▸ RECORDS FOR THE EXERCISE:

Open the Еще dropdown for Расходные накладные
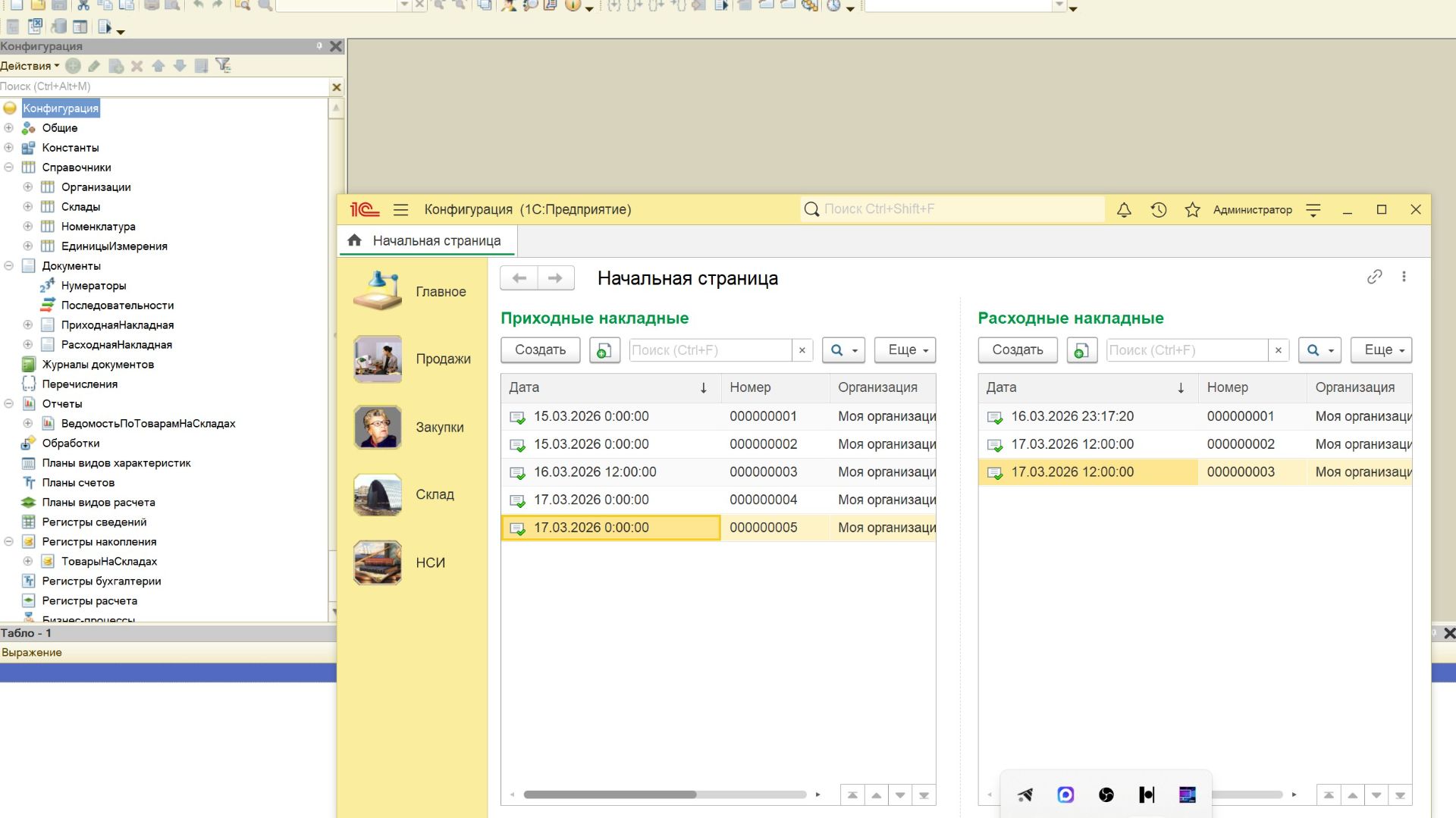 [x=1380, y=349]
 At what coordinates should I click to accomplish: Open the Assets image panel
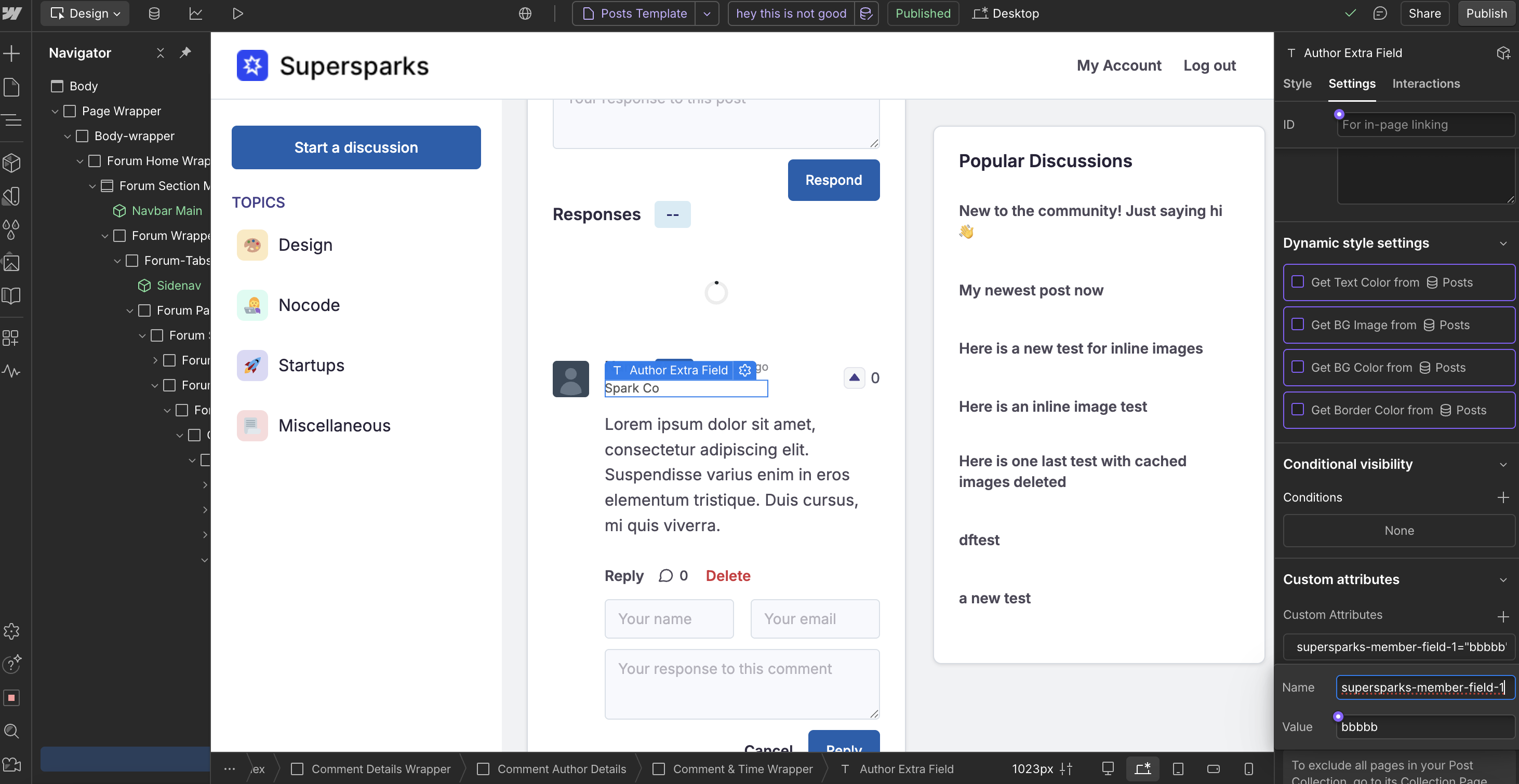point(12,262)
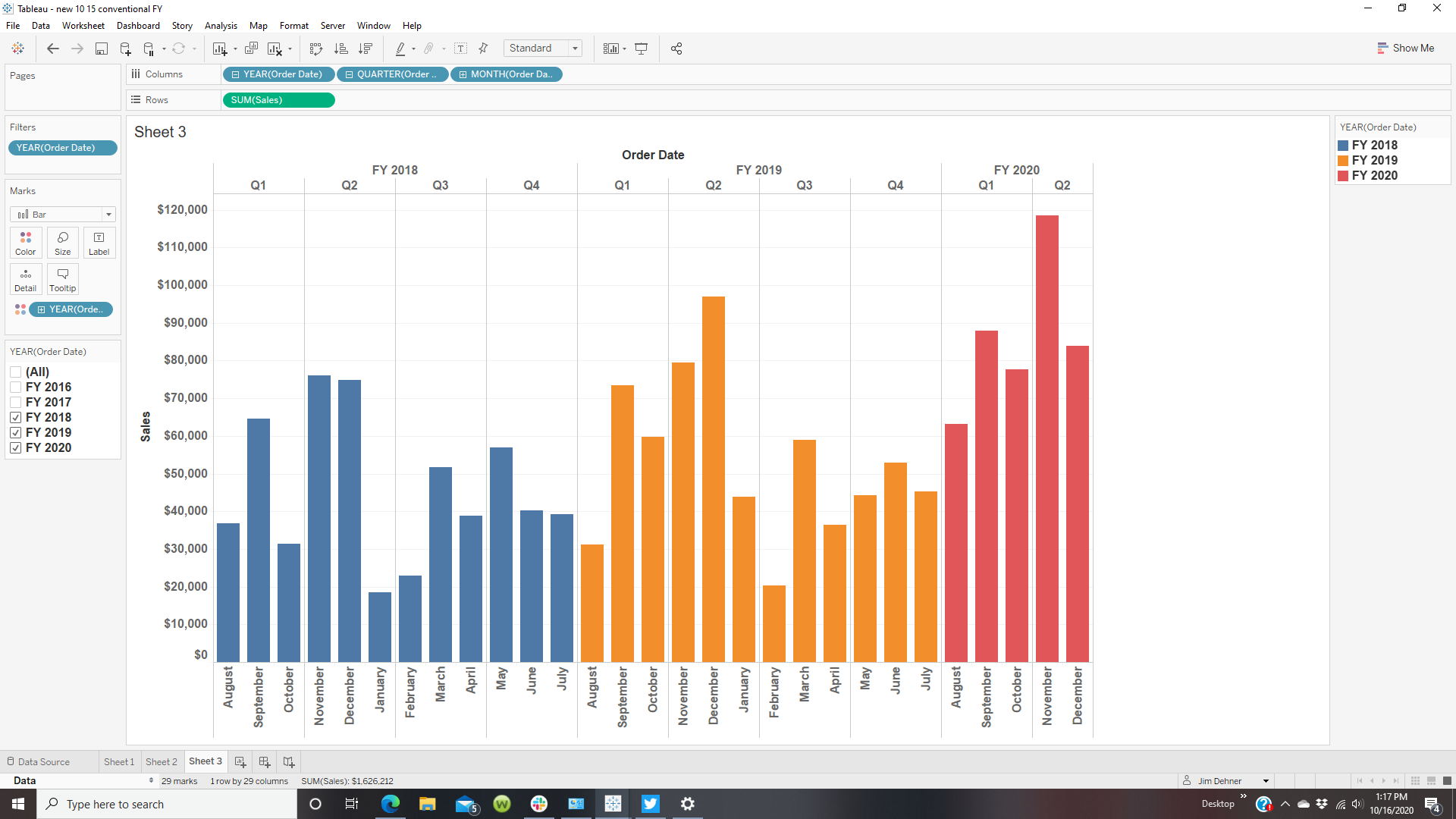Open the Analysis menu
This screenshot has width=1456, height=819.
click(220, 26)
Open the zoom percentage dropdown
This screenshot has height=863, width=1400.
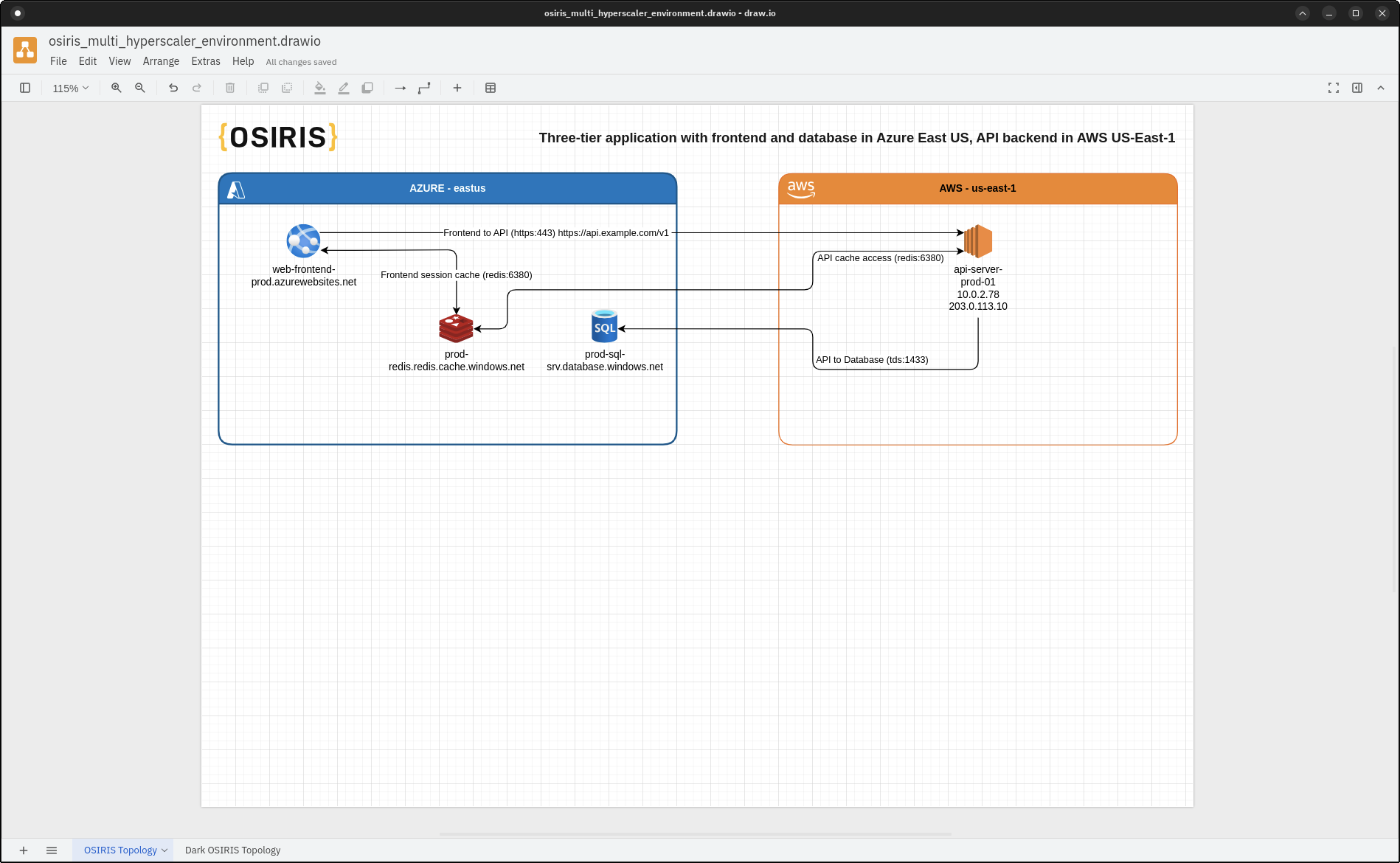point(70,88)
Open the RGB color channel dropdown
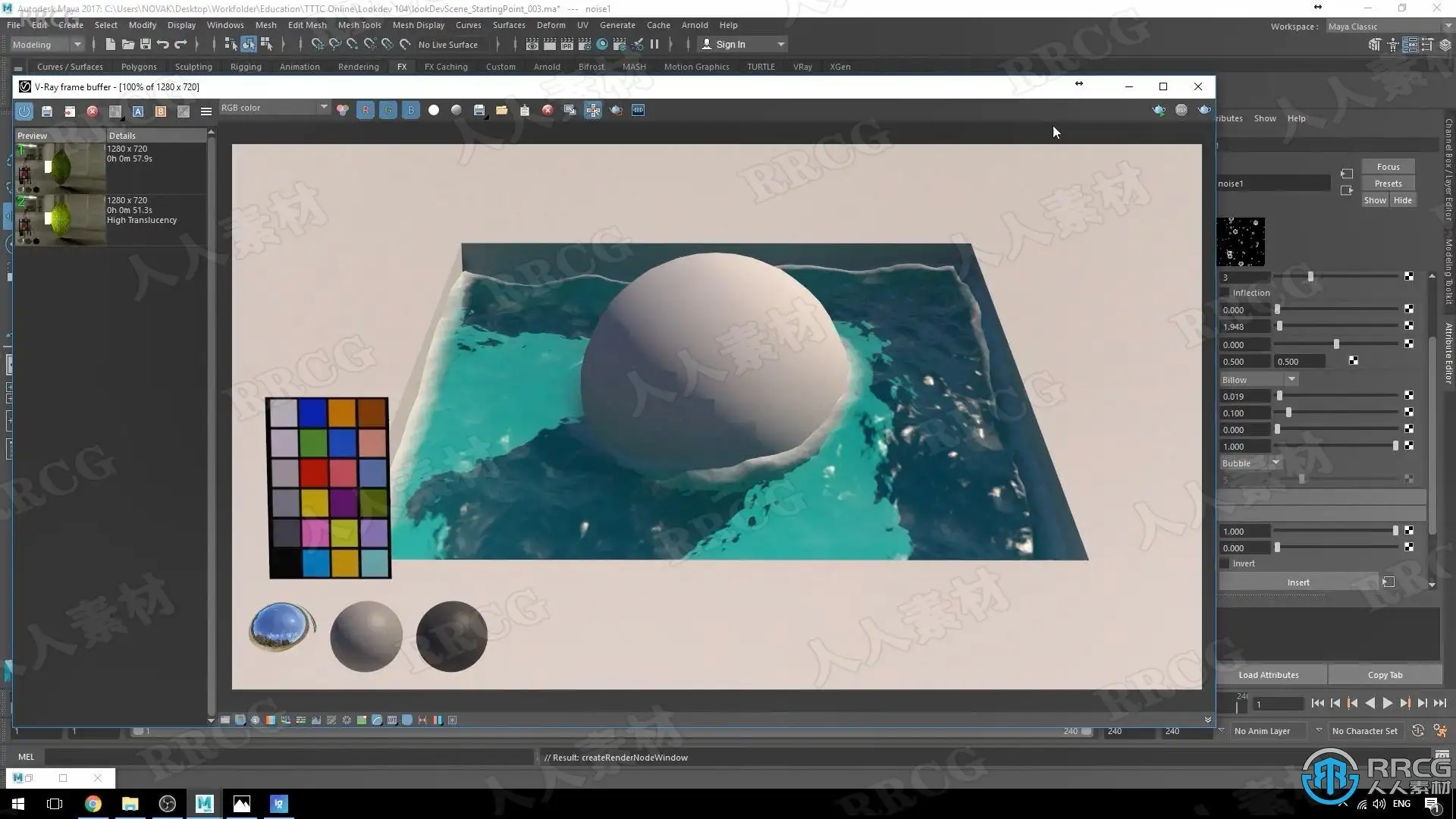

▸ TASK:
Leave the pictures out, and please copy only the lines from the one with "At what coordinates" through the end of the listing.

▸ REPLY TO THE EXERCISE:
 At what coordinates should I click to accomplish: Open the Assets image panel
point(12,262)
Open the Analysis menu
This screenshot has width=1456, height=819.
click(220, 26)
Open the zoom percentage dropdown
This screenshot has height=863, width=1400.
point(70,88)
Open the RGB color channel dropdown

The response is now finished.